Caminamos juntos unos metros hasta llegar al ascensor, el espacio suficiente
para contener la emoción que me produjo el descubrir que Fernando Savater
era mi vecino.
Como sentí su acogedora cordialidad, me permití continuar el diálogo.
-¿Usted estaba en el programa de tevé de Balbín, que recién termina?
-Sí de allí vengo, todavía llevo las cremas pringosas que a uno le ponen
en la televisión -me dice mientras señala con su mano sus cachetes artificiosamente
sonrosados.
Ya adentro del ascensor.
-¿A qué piso va?
-Al quinto -respondo.
Pulsa el botón y en el rápido trayecto me pregunta: "¿Qué le pareció
el programa?" "Muy bueno", alcanzo a responder. El ascensor se detiene.
Me bajo y nos despedimos con un cordial "buenas noches".
Esto ocurrió a principios de los "80. España vivía entonces la alborozada
transición democrática, dejando atrás la tenebrosa noche del nacional-catolicismo
franquista.
El clima cultural que se respiraba fue avasallante por su intensidad.
Transmitía un contagioso espíritu de alegría, innovación y cambio. Los
intelectuales "malditos" del régimen que moría se abrían paso como estrellas
rutilantes de un firmamento en el que sobresalían las figuras de Rafael
Alberti, La Pasionaria, Santiago Carrillo. Los exiliados que retornaban.

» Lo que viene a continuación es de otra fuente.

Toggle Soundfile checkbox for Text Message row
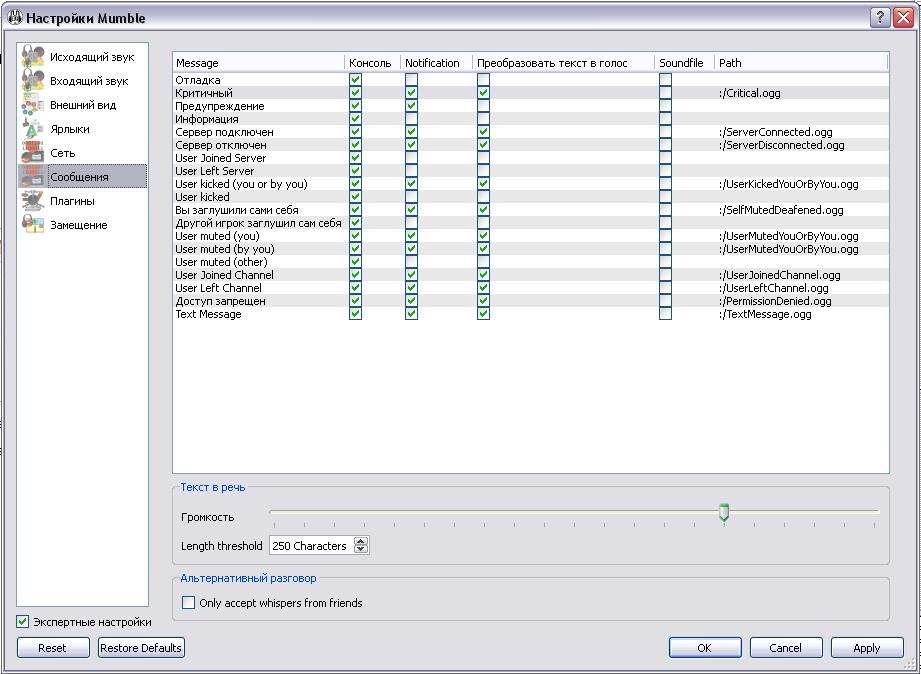This screenshot has width=921, height=674. 665,314
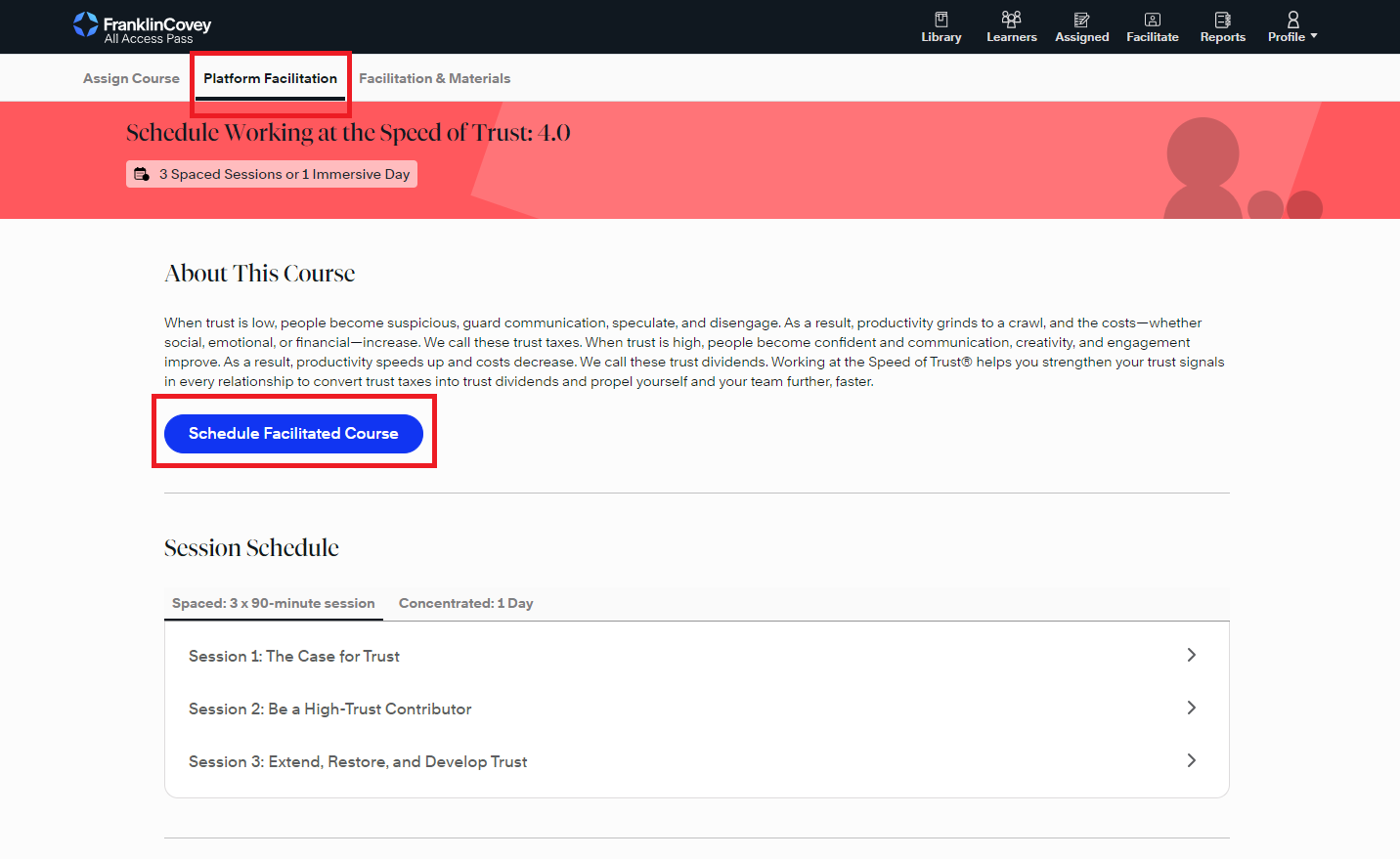
Task: Click the Learners group icon
Action: [x=1011, y=20]
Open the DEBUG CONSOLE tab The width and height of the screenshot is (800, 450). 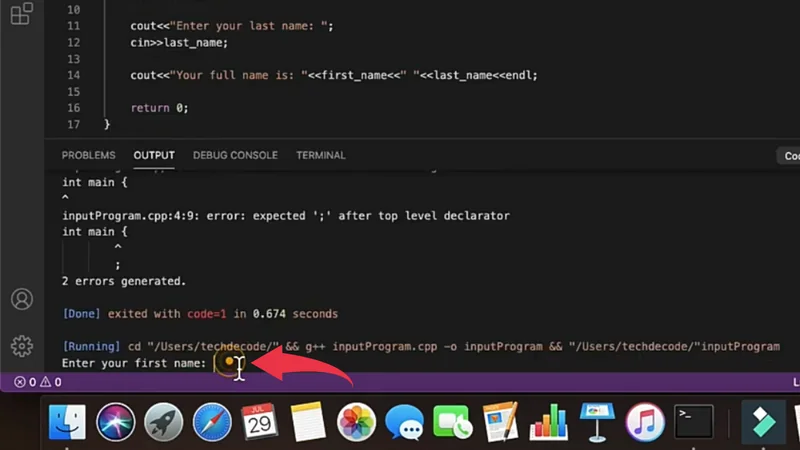pos(235,156)
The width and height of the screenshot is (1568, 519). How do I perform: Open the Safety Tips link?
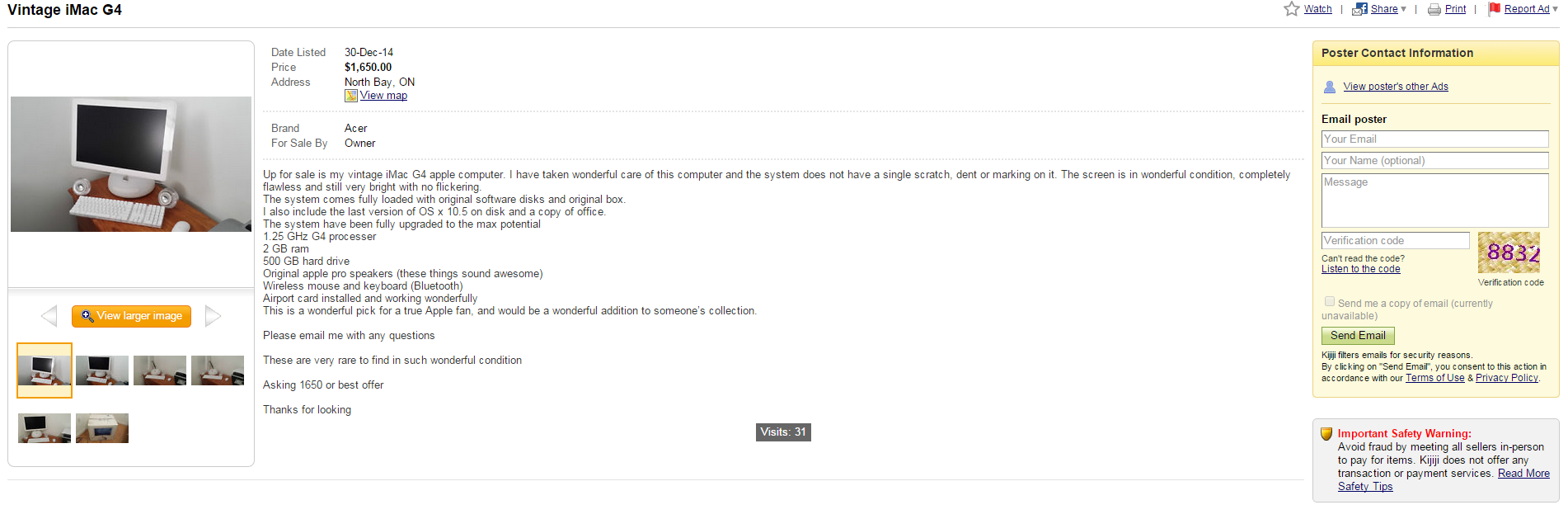pos(1365,487)
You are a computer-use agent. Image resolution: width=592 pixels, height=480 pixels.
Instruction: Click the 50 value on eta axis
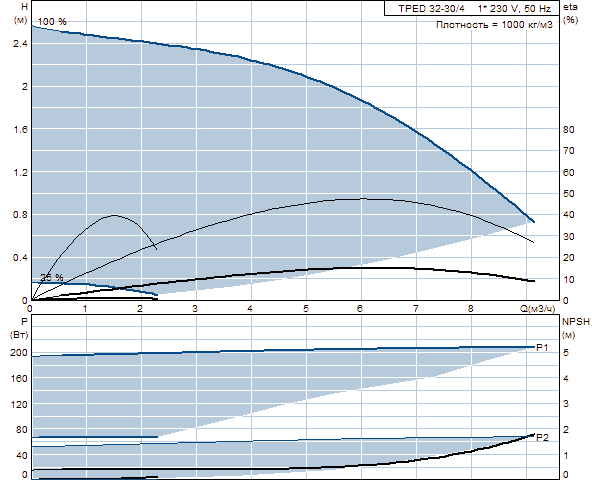pyautogui.click(x=568, y=194)
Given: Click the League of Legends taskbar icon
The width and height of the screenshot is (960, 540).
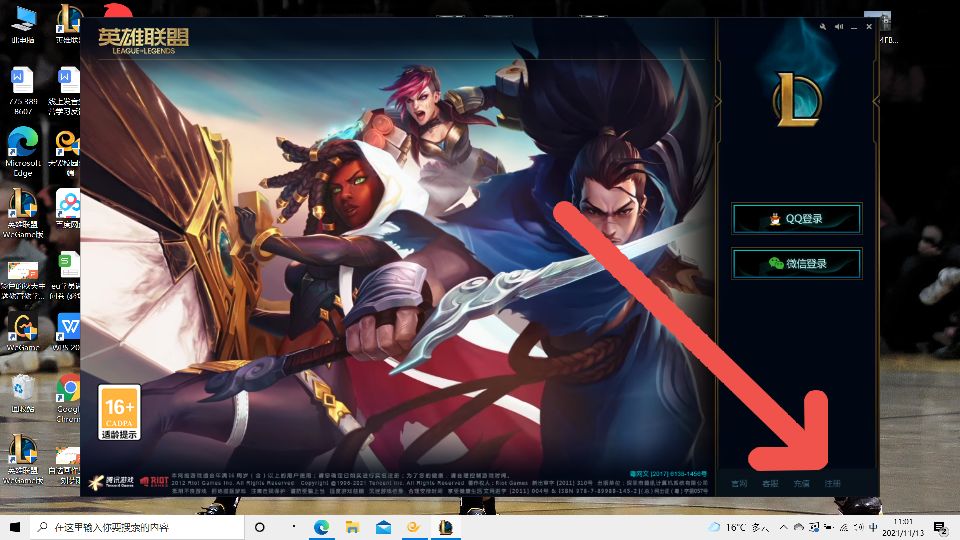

Los filósofos excluidos de la Universidad, como Aranguren, tomaban la
palabra. El entrañable "viejo profesor"como popularmente se lo conoció
a Don Enrique Tierno Galván, se convirtió poco después en alcalde de
Madrid, con las primeras elecciones democráticas. Un profesor de filosofía,
intendente de la capital del Estado Español. Un sueño.
En ese contexto Savater se destacaba entre los jóvenes filósofos que
fervorosos defendían los principios del pensamiento ético y político
de la Ilustración. Tal vez sea hoy el Voltaire de nuestro tiempo.
Su persona pasó a ser parte de mi paisaje cotidiano por muchos años,
en la calle del General Pardiñas del barrio de Salamanca de Madrid.
Del vecino guardo el recuerdo de su perdurable cordialidad. El pensador
sigue siendo una inagotable fuente de humanismo filosófico capaz de
brindar un estado de ánimo, una actitud intelectual vivificante, que
renueva la posibilidad de un mundo civilizado.